■ **ESTRATTO DEL DOCUMENTO**:
★ ★ ★ ★ ★ ★ ★

Cos’è successo a Danny Boyle?

Un confronto tra lo stile di regia di Trainspotting e quello di Yesterday: primo e ultimo film di Danny Boyle.

Tempo di lettura: 3 minuti

Danny Boyle, regista inglese vincitore di un Oscar per The millionaire (2009) divenne famoso a metà degli anni ‘90 prima nel circuito dei cinefili grazie a Piccoli omicidi tra amici e poi al pubblico generalista con il famosissimo Trainspotting, film che ha segnato una generazione e uno dei film inglesi più famosi degli anni ‘90.

Dopo aver girato praticamente qualsiasi genere di film – dall’horror di 28 giorni dopo, al thriller di In trance al biopic di Steve Jobs – è approdato alla commedia musicale nel 2019 con Yesterday.

Per una serie di (s)fortunate coincidenze mi è capitato di (ri)vedere a pochi giorni di distanza sia Yesterday che Trainspotting e la domanda è sorta spontanea: cos’è successo a Danny Boyle?

Trainspotting

Trainspotting

Rivedere Trainspotting, ancora oggi, quasi un quarto di secolo dopo la sua uscita, è un’esperienza: inventivo, intelligente, pieno zeppo di trovate visive. Non si tratta solo della scena della crisi d’astinenza dove un regista può dare sfogo all’estro creativo, ma di una caratteristica di tutto il film. C’è una ricerca visiva e quasi grafica di fondo in ogni inquadratura di Trainspotting: c’è una ricerca e valorizzazione dei colori e Boyle piazza la macchina da presa in tutte le posizioni possibili, tranne quelle in cui te la aspetteresti e, dettaglio non trascurabile, questa è una decisione programmatica perché non avviene quando i ragazzi sono strafatti di eroina o alcol o qualche altra sostanza psicotropa, ma sempre, in tutto il film. Senza contare l’uso quasi spericolato della musica: quasi sempre contemporanea, spesso eccessiva, quasi essa stessa drogata delle stesse sostanze che si fanno in vena i protagonisti.

★ ★ ★ ★ ★ ★ ★

■ **DATI MOSTRATI**:
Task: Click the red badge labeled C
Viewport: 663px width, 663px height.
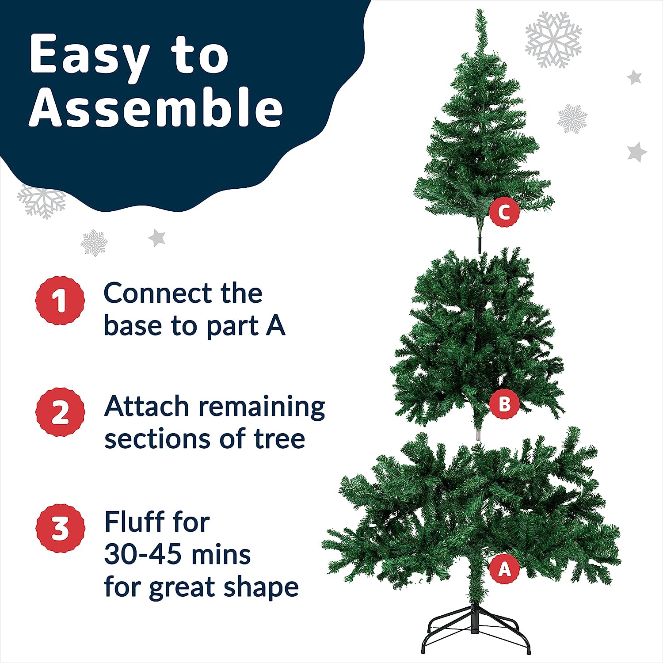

★ ★ ★ ★ ★ ★ ★

■ **OBIETTIVI**:
[1] Secondo l'articolo su Danny Boyle, con quale film il regista ha vinto un Oscar?
[2] Prosegui l'articolo su Danny Boyle a partire dall'ultima frase riportata.

■ **RISULTATI PER COMPITO**:
[1] Con The millionaire (2009).

[2]
Yesterday

Ventitré anni dopo Trainspotting esce Yesterday e si fa fatica a credere che il regista sia lo stesso: tutta l’inventiva estetica di Boyle si dev’essere persa lungo il cammino perché il film sulla musica dei Beatles è quanto di più anonimo, dal punto di vista della regia, ci possa essere. La macchina da presa è sempre piazzata esattamente dove direbbero i manuali di cinema, la palette dei colori è quanto di più tradizionale ci possa essere e la musica… beh, d’accordo, la musica è eccezionale perché è quella dei fab four ma anche qui l’inventiva manca del tutto: se si eccettua la performance di Help! che diventa un chiaro un grido d’aiuto, il resto è usata in modo più che tradizionale senza avere quella funzione trascinante che appunto aveva in Trainspotting.

E’ difficile dire quando Boyle si sia trasformato da regista innovativo e pieno di idee visuali in quanto di più tradizionale ci possa essere: forse è stato il suo trasferimento ad Hollywood (avvenuto subito dopo il successo di Trainspotting) o forse è stato l’Oscar vinto ad imborghesirlo e a farlo puntare su una regia più pulita e meno spregiudicata. O forse, è semplicemente l’età ad aver trasformato lo stile del regista inglese. 

Rimane il fatto che pur rimanendo sempre un regista solido, Boyle ha da tempo perso quel tocco che aveva trasformato Trainspotting da film banale su un gruppo di adolescenti drogati a film culto e che ha trasformato l’idea geniale dietro Yesterday in una normale commedia musicale.